------ Information ------

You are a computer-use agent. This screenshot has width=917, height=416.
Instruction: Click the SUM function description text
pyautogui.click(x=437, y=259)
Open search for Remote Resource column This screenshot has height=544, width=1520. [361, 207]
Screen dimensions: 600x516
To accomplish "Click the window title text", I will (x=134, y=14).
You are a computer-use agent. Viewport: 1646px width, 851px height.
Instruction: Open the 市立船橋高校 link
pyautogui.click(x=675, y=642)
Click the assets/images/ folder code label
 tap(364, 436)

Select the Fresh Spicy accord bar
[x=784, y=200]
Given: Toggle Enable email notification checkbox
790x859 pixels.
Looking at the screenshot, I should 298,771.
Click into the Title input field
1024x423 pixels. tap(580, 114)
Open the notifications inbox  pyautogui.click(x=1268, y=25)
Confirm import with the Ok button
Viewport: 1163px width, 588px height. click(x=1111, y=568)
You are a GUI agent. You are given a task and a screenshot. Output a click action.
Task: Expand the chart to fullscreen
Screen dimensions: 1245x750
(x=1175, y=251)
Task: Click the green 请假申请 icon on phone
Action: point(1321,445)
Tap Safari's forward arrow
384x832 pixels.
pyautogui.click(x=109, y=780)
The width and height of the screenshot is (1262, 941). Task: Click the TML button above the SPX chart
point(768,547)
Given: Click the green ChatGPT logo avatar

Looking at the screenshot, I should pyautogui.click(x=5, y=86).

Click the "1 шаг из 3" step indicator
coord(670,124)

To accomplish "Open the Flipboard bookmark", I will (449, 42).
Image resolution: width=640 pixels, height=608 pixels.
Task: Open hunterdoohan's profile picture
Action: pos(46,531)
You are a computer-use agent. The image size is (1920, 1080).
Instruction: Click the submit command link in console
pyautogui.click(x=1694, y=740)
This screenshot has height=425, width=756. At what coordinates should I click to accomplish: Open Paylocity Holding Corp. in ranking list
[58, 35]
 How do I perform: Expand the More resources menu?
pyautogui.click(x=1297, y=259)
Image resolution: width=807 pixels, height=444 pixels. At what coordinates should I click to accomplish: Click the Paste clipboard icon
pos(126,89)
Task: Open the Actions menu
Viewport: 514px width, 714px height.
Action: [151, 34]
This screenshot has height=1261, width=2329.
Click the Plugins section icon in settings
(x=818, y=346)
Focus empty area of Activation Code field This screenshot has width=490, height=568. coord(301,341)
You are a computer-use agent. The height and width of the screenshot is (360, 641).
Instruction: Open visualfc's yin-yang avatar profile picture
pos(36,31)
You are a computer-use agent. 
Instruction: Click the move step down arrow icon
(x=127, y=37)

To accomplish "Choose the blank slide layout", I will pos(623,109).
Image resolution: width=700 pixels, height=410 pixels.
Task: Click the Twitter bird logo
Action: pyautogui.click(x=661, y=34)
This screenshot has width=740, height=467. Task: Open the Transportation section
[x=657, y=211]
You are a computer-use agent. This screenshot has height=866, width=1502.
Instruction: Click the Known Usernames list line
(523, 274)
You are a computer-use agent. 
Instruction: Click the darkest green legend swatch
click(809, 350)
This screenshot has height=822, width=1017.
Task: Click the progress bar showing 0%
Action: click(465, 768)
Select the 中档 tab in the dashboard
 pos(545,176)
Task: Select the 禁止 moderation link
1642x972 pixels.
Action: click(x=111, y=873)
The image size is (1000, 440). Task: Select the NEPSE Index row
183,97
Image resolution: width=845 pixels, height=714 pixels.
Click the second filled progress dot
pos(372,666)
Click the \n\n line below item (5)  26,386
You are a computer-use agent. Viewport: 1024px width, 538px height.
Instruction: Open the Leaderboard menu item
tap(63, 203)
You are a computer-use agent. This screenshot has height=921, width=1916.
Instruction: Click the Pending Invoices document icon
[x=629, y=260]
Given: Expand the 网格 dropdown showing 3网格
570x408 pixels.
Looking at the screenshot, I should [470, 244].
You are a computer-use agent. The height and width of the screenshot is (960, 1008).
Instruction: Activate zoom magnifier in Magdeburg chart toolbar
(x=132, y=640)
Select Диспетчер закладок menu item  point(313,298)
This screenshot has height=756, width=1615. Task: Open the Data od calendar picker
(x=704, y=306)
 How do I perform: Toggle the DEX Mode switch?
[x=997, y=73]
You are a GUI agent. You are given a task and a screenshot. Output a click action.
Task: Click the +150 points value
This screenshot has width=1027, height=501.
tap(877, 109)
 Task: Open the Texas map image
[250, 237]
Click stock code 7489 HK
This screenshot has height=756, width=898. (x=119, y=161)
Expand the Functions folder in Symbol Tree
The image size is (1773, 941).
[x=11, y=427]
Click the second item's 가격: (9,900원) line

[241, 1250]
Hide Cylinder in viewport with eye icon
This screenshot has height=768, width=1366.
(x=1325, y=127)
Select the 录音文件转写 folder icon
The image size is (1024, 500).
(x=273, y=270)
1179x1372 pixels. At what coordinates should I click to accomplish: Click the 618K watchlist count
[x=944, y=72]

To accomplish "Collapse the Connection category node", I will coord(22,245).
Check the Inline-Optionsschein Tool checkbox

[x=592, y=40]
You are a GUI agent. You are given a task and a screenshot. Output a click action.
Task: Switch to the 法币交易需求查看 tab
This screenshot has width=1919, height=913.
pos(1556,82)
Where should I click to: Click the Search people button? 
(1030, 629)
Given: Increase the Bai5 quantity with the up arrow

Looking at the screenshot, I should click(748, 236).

------

◆ Prompt: I'd like the records returned exactly as they were written, please.

◆ Answer to this exercise:
You are a computer-use agent. This screenshot has width=917, height=416.
Instruction: Click the SUM function description text
pyautogui.click(x=437, y=259)
Open search for Remote Resource column This screenshot has height=544, width=1520. [361, 207]
Screen dimensions: 600x516
To accomplish "Click the window title text", I will (x=134, y=14).
You are a computer-use agent. Viewport: 1646px width, 851px height.
Instruction: Open the 市立船橋高校 link
pyautogui.click(x=675, y=642)
Click the assets/images/ folder code label
 tap(364, 436)

Select the Fresh Spicy accord bar
[x=784, y=200]
Given: Toggle Enable email notification checkbox
790x859 pixels.
Looking at the screenshot, I should 298,771.
Click into the Title input field
1024x423 pixels. tap(580, 114)
Open the notifications inbox  pyautogui.click(x=1268, y=25)
Confirm import with the Ok button
Viewport: 1163px width, 588px height. click(x=1111, y=568)
You are a GUI agent. You are given a task and a screenshot. Output a click action.
Task: Expand the chart to fullscreen
Screen dimensions: 1245x750
(x=1175, y=251)
Task: Click the green 请假申请 icon on phone
Action: point(1321,445)
Tap Safari's forward arrow
384x832 pixels.
pyautogui.click(x=109, y=780)
The width and height of the screenshot is (1262, 941). Task: Click the TML button above the SPX chart
point(768,547)
Given: Click the green ChatGPT logo avatar

Looking at the screenshot, I should pyautogui.click(x=5, y=86).

Click the "1 шаг из 3" step indicator
coord(670,124)

To accomplish "Open the Flipboard bookmark", I will (449, 42).
Image resolution: width=640 pixels, height=608 pixels.
Task: Open hunterdoohan's profile picture
Action: pos(46,531)
You are a computer-use agent. The image size is (1920, 1080).
Instruction: Click the submit command link in console
pyautogui.click(x=1694, y=740)
This screenshot has height=425, width=756. At what coordinates should I click to accomplish: Open Paylocity Holding Corp. in ranking list
[58, 35]
 How do I perform: Expand the More resources menu?
pyautogui.click(x=1297, y=259)
Image resolution: width=807 pixels, height=444 pixels. At what coordinates should I click to accomplish: Click the Paste clipboard icon
pos(126,89)
Task: Open the Actions menu
Viewport: 514px width, 714px height.
Action: [151, 34]
This screenshot has height=1261, width=2329.
Click the Plugins section icon in settings
(x=818, y=346)
Focus empty area of Activation Code field This screenshot has width=490, height=568. coord(301,341)
You are a computer-use agent. The height and width of the screenshot is (360, 641).
Instruction: Open visualfc's yin-yang avatar profile picture
pos(36,31)
You are a computer-use agent. 
Instruction: Click the move step down arrow icon
(x=127, y=37)

To accomplish "Choose the blank slide layout", I will pos(623,109).
Image resolution: width=700 pixels, height=410 pixels.
Task: Click the Twitter bird logo
Action: pyautogui.click(x=661, y=34)
This screenshot has width=740, height=467. Task: Open the Transportation section
[x=657, y=211]
You are a computer-use agent. This screenshot has height=866, width=1502.
Instruction: Click the Known Usernames list line
(523, 274)
You are a computer-use agent. 
Instruction: Click the darkest green legend swatch
click(809, 350)
This screenshot has height=822, width=1017.
Task: Click the progress bar showing 0%
Action: click(465, 768)
Select the 中档 tab in the dashboard
 pos(545,176)
Task: Select the 禁止 moderation link
1642x972 pixels.
Action: click(x=111, y=873)
The image size is (1000, 440). Task: Select the NEPSE Index row
183,97
Image resolution: width=845 pixels, height=714 pixels.
Click the second filled progress dot
pos(372,666)
Click the \n\n line below item (5)  26,386
You are a computer-use agent. Viewport: 1024px width, 538px height.
Instruction: Open the Leaderboard menu item
tap(63, 203)
You are a computer-use agent. This screenshot has height=921, width=1916.
Instruction: Click the Pending Invoices document icon
[x=629, y=260]
Given: Expand the 网格 dropdown showing 3网格
570x408 pixels.
Looking at the screenshot, I should [470, 244].
You are a computer-use agent. The height and width of the screenshot is (960, 1008).
Instruction: Activate zoom magnifier in Magdeburg chart toolbar
(x=132, y=640)
Select Диспетчер закладок menu item  point(313,298)
This screenshot has height=756, width=1615. Task: Open the Data od calendar picker
(x=704, y=306)
 How do I perform: Toggle the DEX Mode switch?
[x=997, y=73]
You are a GUI agent. You are given a task and a screenshot. Output a click action.
Task: Click the +150 points value
This screenshot has width=1027, height=501.
tap(877, 109)
 Task: Open the Texas map image
[250, 237]
Click stock code 7489 HK
This screenshot has height=756, width=898. (x=119, y=161)
Expand the Functions folder in Symbol Tree
The image size is (1773, 941).
[x=11, y=427]
Click the second item's 가격: (9,900원) line

[241, 1250]
Hide Cylinder in viewport with eye icon
This screenshot has height=768, width=1366.
(x=1325, y=127)
Select the 录音文件转写 folder icon
The image size is (1024, 500).
(x=273, y=270)
1179x1372 pixels. At what coordinates should I click to accomplish: Click the 618K watchlist count
[x=944, y=72]

To accomplish "Collapse the Connection category node", I will coord(22,245).
Check the Inline-Optionsschein Tool checkbox

[x=592, y=40]
You are a GUI agent. You are given a task and a screenshot. Output a click action.
Task: Switch to the 法币交易需求查看 tab
This screenshot has width=1919, height=913.
pos(1556,82)
Where should I click to: Click the Search people button? 
(1030, 629)
Given: Increase the Bai5 quantity with the up arrow

Looking at the screenshot, I should click(748, 236).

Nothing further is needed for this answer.